ADELE VIERI CASTELLANO: Possono rivestire entrambi i ruoli, ma l’importante secondo me è che siano credibili, sia quelle toste che quelle remissive. Se sono reali, vive, pur nei loro difetti o pregi, le lettrici le sentiranno vicine, in qualsiasi caso.
ESTELLE HUNT: Da lettrice, molto dipende dal contesto storico. In un contemporaneo non sopporto la vergine remissiva, in un medioevale trovo stonata la femminista. Poi sta nella bravura dell’autrice farci apprezzare le varie sfumature, soprattutto renderle coerenti con la storia.
Personalmente non condivido l’idea che nei romanzo storici le donne debbano essere necessariamente sottomesse per essere credibili. Le donne forti e in grado di farsi valere sono sempre esistite. La nostra Carolina Crivelli è un personaggio di fantasia. Ma Clara Maffei era vera e non si lasciava piegare da nessuno. Per dire. La protagonista sottomessa mi fa chiudere il libro, mi urta il sistema nervoso. In qualsiasi contesto. È il motivo per cui non sopporto Sfumature et similia.

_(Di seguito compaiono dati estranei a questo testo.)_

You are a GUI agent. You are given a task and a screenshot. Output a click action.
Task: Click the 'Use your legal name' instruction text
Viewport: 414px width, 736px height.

AMNERIS DI CESARE: Le mie protagoniste sono tutte? Non lo so, sarà che io non risparmio loro nessun tipo di difetto, dalla bruttezza alle volte, all’incostanza, all’incongruenza, l’indecisione, l’immaturità… molte di loro son donne che subiscono l’amore piuttosto che combattere per esso, altre si son lasciate andare a un pessimismo cosmico. Altre ancora scappano da esso o si gettano nelle braccia dell’uomo sbagliato pur di non prendere il cosiddetto toro per le corna. Deboli? Passive? Non lo so, io cerco di descriverle il più reale possibile. La mia prossima eroina sarà una stronza colossale. Proprio quella che, in ogni telenovela o drama o romanzo è “la cattiva”, quella che mette i bastoni tra le ruote. Quella che odi dalla prima riga all’ultima… per dire.
Io ho molto in comune con Laura Gay, sono una persona timida e introversa e amo i personaggi femminili che non hanno nulla a che vedere con me. Mi sono sempre piaciute le protagoniste forti, decise e tutt’altro che remissive, detesto la moda attuale delle donne-schiave. Ho letto romance storici dove la protagonista era una donna di carattere pur essendo perfettamente calata nella propria epoca, e ne sono esistite di donne così. Nei mie libri ho rovesciato i ruoli uomo-donna, presentando mondi dove gli uomini vivono in condizione d’inferiorità, e non ho lesinato alle mie protagoniste aspetti caratteriali considerati “maschili” come la volgarità oppure gli istinti violenti. L’ho fatto semplicemente perché penso che certi comportamenti siano frutto di ruoli assegnati dalla società e dall’educazione individuale, non di veri istinti. E se le donne prediligono romanzi dove la protagonista è totalmente sottomessa all’uomo oppure rimproverano ai personaggi letterari un carattere troppo “forte”, secondo me è soltanto perché noi donne siamo più maschiliste degli uomini. Siamo state educate così. Quindi la strada da fare è ancora lunga.
Le protagoniste che creo sono in genere donne forti, capaci cioè di affrontare la vita con le proprie risorse, e proprio per questo poco disposte a essere subordinate agli uomini che amano. Ho vissuto le battaglie del femminismo, ne ho condiviso gli ideali e gli obiettivi ( la parità è ancora di là da venire, purtroppo ) e le mie eroine ambiscono avere il rispetto e la considerazione del proprio uomo, che deve saperle trattarle da loro pari. Certo, si deve tenere conto della realtà storica e sociale delle epoche passate, le quali sino alla fine dell’ottocento, direi anche dopo, pone in risalto la figura maschile a discapito di quella femminile. Tuttavia non potrei concepire in un mio romanzo una donna senza orgoglio e un minimo di consapevolezza della sua individualità. Le mie eroine deplorano dipendere da fidanzati e mariti, e finora direi che se la sono cavata bene nel tenere loro testa.